62 Comments on "What Can We Learn From Peak Whale Oil?"

  1. REAL Green on Fri, 29th Nov 2019 8:18 pm 

    Inequality tends to do that Davy. Please go back on our meds so I don’t have to experience us getting hung. Or worse.

  2. po.com on Fri, 29th Nov 2019 9:14 pm 

    Hello Davy,

    Just an FYI that I hate your fucking guts.

    That’s everything in a nutshell/

  3. The Importance of Being Earnest on Fri, 29th Nov 2019 9:25 pm 

    “Why do all you Americans keep ganging up on me so much?”

    Davy, come now, the answer is quite obvious. You represent in one individual all of the ugly characteristics of human nature.

    In doing an internet search, the adjectives most frequently associated with your name are:

    1. Pathological liar

    2. Gross hypocrisy

    3. Rude and condescending/arrogant

    4. Biased and imbalanced

    5. Rotten/corrupted

    6. Supercilious to the extreme

    7. Annoying and repugnant.

  4. Davy on Fri, 29th Nov 2019 9:27 pm 

    The feeling is mutuel po.com. That’s why I don’t spend my time on this lame forum anymore and me an REAL Green areconsentated on our own lame blog.

  5. Cloggie on Sat, 30th Nov 2019 12:14 am 

    “The US needs to help them to spread democracy to China!”

    I’m in favor of that too!

    #BeerAndPopcorn

    Something needs to unleash WW3… and CW2 in its wake.

    https://apnews.com/1d90436ff3e948bda963bb6acf80264f

    “Angry China weighs options as Trump backs Hong Kong bills”

    #TheLastRegimeChange

  6. Real Green on Sat, 30th Nov 2019 12:33 am 

    I’m real hopeful that with the right drugs Davy, we can get your insane dumbass out of my head. If that doesn’t work, I’m gonna commit suicide. Just for you.

  7. JuanP insanity on Sat, 30th Nov 2019 4:22 am 

    Stupid
    Real Green said I’m real hopeful that with the right drugs D…

    full woke supremacist muzzies jerk so anyways i’m a cat lover and i love to run. sorry i’m being emotional i’m thinking about cats again said Somebody did something in london and Hague Love fo…

    full woke supremacist muzzies jerk so anyways i’m a cat lover and i love to run. sorry i’m being emotional i’m thinking about cats again said let’s forget todays attack by muzzies becaus…

    Davy said The feeling is mutuel po.com. That’s why I don’t s…

    The Importance of Being Earnest said “Why do all you Americans keep ganging up on…

    po.com said Hello Davy, Just an FYI that I hate your fucking g…

    Davy said Thanks Juan, but I prefer to be nown as the founta…

    REAL Green said Inequality tends to do that Davy. Please go back o…

    JuanP said I continue to be amazed by the wisdom shown here,…

    Davy said Why do all you Americans keep ganging up on me so…

    The Importance of Being Earnest said Here’s the deal with the Kunt. His bread was…

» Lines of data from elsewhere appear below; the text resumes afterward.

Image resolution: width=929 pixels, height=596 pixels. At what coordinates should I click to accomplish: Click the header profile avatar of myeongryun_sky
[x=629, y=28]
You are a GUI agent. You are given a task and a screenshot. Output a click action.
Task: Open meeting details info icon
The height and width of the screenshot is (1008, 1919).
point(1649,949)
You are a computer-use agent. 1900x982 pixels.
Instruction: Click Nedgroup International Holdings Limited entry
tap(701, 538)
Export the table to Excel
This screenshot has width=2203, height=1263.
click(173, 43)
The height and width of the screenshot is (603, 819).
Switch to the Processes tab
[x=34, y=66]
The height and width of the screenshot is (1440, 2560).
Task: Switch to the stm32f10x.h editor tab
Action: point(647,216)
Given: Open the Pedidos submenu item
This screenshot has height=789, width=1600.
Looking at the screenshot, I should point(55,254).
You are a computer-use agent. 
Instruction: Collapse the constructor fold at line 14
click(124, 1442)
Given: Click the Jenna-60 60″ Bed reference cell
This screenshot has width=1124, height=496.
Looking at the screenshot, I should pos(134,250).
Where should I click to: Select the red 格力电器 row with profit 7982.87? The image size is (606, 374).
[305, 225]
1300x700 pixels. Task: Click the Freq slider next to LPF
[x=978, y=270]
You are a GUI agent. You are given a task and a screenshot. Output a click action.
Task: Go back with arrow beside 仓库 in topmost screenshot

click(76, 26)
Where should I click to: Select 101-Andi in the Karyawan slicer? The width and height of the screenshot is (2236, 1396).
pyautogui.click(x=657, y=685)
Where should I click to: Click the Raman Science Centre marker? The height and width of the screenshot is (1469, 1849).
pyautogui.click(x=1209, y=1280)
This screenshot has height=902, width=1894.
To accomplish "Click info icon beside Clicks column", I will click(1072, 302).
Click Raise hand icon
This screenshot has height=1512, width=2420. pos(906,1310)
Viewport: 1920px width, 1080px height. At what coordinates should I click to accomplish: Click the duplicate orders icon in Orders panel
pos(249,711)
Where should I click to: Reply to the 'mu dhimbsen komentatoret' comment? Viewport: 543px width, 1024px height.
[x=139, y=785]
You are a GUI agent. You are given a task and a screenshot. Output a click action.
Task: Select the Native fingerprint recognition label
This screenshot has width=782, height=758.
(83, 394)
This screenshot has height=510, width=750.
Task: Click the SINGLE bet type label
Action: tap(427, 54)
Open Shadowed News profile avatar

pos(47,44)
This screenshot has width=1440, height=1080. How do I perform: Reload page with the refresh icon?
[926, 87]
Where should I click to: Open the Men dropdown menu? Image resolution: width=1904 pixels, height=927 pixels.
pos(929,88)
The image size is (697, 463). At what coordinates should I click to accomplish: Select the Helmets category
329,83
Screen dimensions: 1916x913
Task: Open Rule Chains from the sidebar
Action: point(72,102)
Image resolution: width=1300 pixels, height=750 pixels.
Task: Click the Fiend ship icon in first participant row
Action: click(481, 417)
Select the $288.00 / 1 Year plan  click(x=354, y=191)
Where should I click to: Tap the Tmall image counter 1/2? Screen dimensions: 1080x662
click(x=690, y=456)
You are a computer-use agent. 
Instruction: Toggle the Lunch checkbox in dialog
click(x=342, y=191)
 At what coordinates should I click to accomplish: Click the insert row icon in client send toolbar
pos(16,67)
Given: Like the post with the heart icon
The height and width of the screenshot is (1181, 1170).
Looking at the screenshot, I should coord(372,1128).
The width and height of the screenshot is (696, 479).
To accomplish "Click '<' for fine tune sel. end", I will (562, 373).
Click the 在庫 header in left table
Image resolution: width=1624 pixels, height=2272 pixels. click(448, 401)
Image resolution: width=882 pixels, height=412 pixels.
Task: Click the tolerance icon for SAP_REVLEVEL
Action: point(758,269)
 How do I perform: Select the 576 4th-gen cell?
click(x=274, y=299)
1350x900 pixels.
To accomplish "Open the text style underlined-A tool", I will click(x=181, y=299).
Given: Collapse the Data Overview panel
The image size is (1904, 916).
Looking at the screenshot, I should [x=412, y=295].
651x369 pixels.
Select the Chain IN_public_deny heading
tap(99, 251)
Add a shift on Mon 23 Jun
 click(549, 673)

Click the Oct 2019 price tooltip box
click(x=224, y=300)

    Real Green said One more thing Davy. Why do we keep copying and pa…

    REAL Green said Davy, I know how much it upsets you when I questio…

  8. Where is stupid? on Sat, 30th Nov 2019 6:03 am 

    anyone heard from stupid?

  9. Davy on Sat, 30th Nov 2019 7:54 am 

    I’m write hear troll.

  10. JuanP ID theft on Sat, 30th Nov 2019 8:14 am 

    moring stupid. A troll has to be up all the time to be effective. You are a failure, troll.

    this is stupid:
    Davy said I’m write hear troll.

  11. REAL Green on Sat, 30th Nov 2019 10:44 am 

    Do not feed the JuanP ID Theft troll.

  12. Dooma on Sun, 1st Dec 2019 6:48 am 

    Well said, Mak.

    Team America is not going to come to the rescue of ANY country or province that China has an issue with. Including countries such as Taiwan and Japan. They (China) are getting ready to show some real power in the South China sea. The US keeps sailing close to China, spouting bullshit about “freedom of navigation”.

    America is bogged down in other never-ending trillion-dollar conflicts. It has massive domestic trouble brewing. And a President that acts like a 14 yo boy on twitter.

    Basically, they are in too much trouble to even contemplate taking on China. Come on Mob, get a grip on reality.